Gamifying Poverty Studies

Image of the Landlord board game
The Landlord Game

In recent years, gamification has emerged as a popular pedagogical approach. Hesburgh Library’s Emerging Technologies Librarian, Dr. Randy Harrison, recently worked with faculty from Notre Dame and St. Mary’s, to create The Landlord Game, a free educational board game designed to help faculty gamify the economic dimensions of social justice for their students.

To develop the core rules for the game, Harrison worked with business economics professors Dr. Sianne Vijay and Dr. Arian Farshbaf at St. Mary’s College, as well as Dr. Connie Mick, the Associate Director of the Center for Social Concerns, at the University of Notre Dame.

An homage to Lizzie Magie’s original The Landlord’s Game (the precursor of the game we know today as Monopoly™), The Landlord Game leverages players’ knowledge of Monopoly in order to complicate reductive economic models of a level socio-economic playing field. By adjusting game rules and content to effect real-world economic disparities, the game aims to stimulate a frustration so comically absurd that gameplay evolves into a discussion among the players around the systemic inequities of contemporary capitalism.

The game board and materials were designed with Adobe Illustrator.

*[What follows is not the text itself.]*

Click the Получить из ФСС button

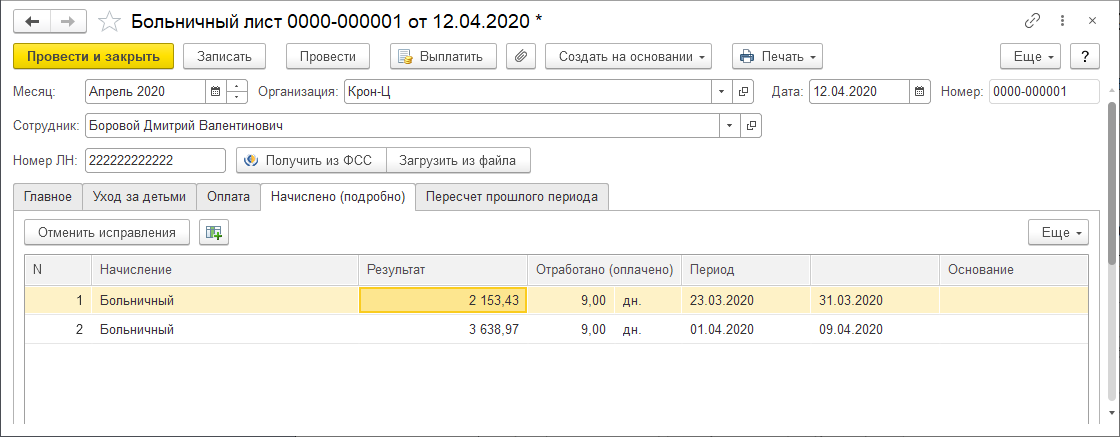click(311, 160)
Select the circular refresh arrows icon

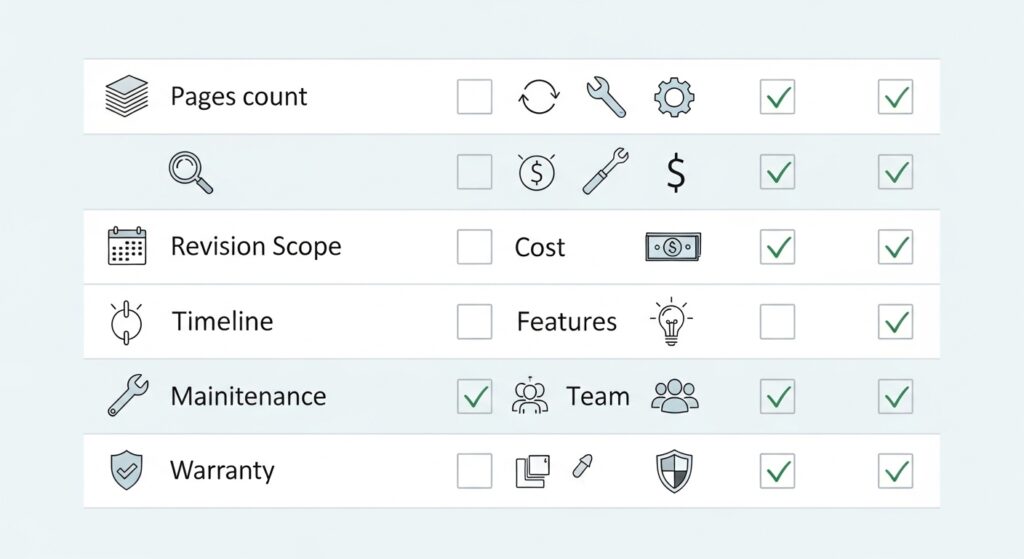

To encourage other instructors to freely adopt and adapt the game, Harrison has released the game under a Creative Commons BY-NC-SA 4.0 International license and built a website from which all game materials may be previewed, downloaded, and modified.

The Landlord Game may be played as part of the interactive component of the Money Worries exhibit at the Snite Museum through March 25th. Harrison also hopes that promoting the game through the exhibit may spark a discussion among faculty interested in talking more about gamification in their curricula.